On Writing: A Memoir of the Craft

by: Stephen King

Check out the book on Amazon | your public library.
A Memoir about writing by Stephen King. Enough said. If you are interested in writers and on writing, a must read.
11 Highlights | 2 Notes
  • Then, as now, I tend to go through periods of idleness followed by periods of workaholic frenzy.
  • “When you write a story, you're telling yourself the story,” he said. “When you rewrite, your main job is taking out all the things that are NOT the story.”
    Note: Mindset while writing,#how-to-write
  • It starts with this: put your desk in the corner, and every time you sit down there to write, remind yourself why it isn't in the middle of the room. Life isn't a support-system for art. It is the other way around.
  • Reading at meals is considered rude in polite society, but if you expect to succeed as a writer, rudeness should be the second-to-least of your concerns. The least of all should be polite society and what it expects. If you intend to write as truthfully as you can, your days as a member of the polite society are numbered, anyway.
  • What this suggested to me was that when it came to the sax and my son, there was never going to be any real play-time; it was all going to be rehearsal. That's no good. If there's no joy in it, it's just no good. It's best to go on to some other area, where the deposits of talent may be richer and the fun quotient higher.
    Talent renders the whole idea of rehearsal meaningless; when you find something at which you are talented, you do it (whatever it is) until your fingers bleed on your eyes are ready to fall out of your head. Even when no one is listening (or reading on watching), every outing is a bravura performance, because you as the creator are happy. Perhaps even ecstatic.
  • … most of us do our best in a place of our own. Until you get one, you'll find your new resolution to write a lot hard to take seriously.
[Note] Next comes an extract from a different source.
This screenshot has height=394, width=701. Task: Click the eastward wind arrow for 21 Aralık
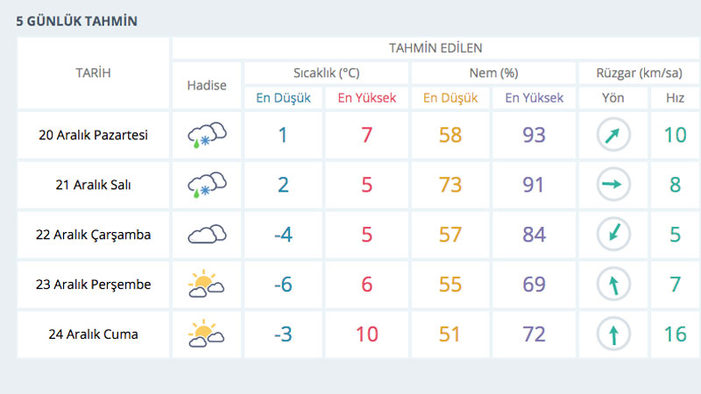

    The space can be humble (probably should be, as I think I have already suggested), and it really needs only one thing: a door which you are willing to shut. The closed door is your way of telling the world and yourself that you mean business; you have made a serious commitment to write and intend to walk the walk as well as talk the talk.
  • If you're a beginner, though, let me urge that you take your story through at least two drafts; the one without you do with the study door closed and the one you do with the it open. With the door shut, downloading what's in my head directly to the page, I write as fast as I can and still remain comfortable.

    If I write rapidly,…
    I find that I can keep up with my original enthusiasm and at the same time outrun the self-doubt that's always waiting to settle in.
    Note: So important, the I find that I can keep up with my original enthusiasm and at the same time outrun the self-doubt that's always waiting to settle in., #remember
  • “ Not bad, but PUFFY. You need to revise for length. Formula: 2nd Draft = 1st draft - 10%. Good Luck!”
  • At times like that I m sure all writers feel pretty much the same, no matter what their skill and success level: God, if only I were in the right writing environment with the right understanding people, I just KNOW would be penning my masterpiece.
  • And the larger the work looms in my day - the more it seems like an I hafta instead of just an I wanna - the more problematic it can become.
  • You learn best by reading a lot and writing a lot, and the most valuable lessons of all are the ones you teach yourself.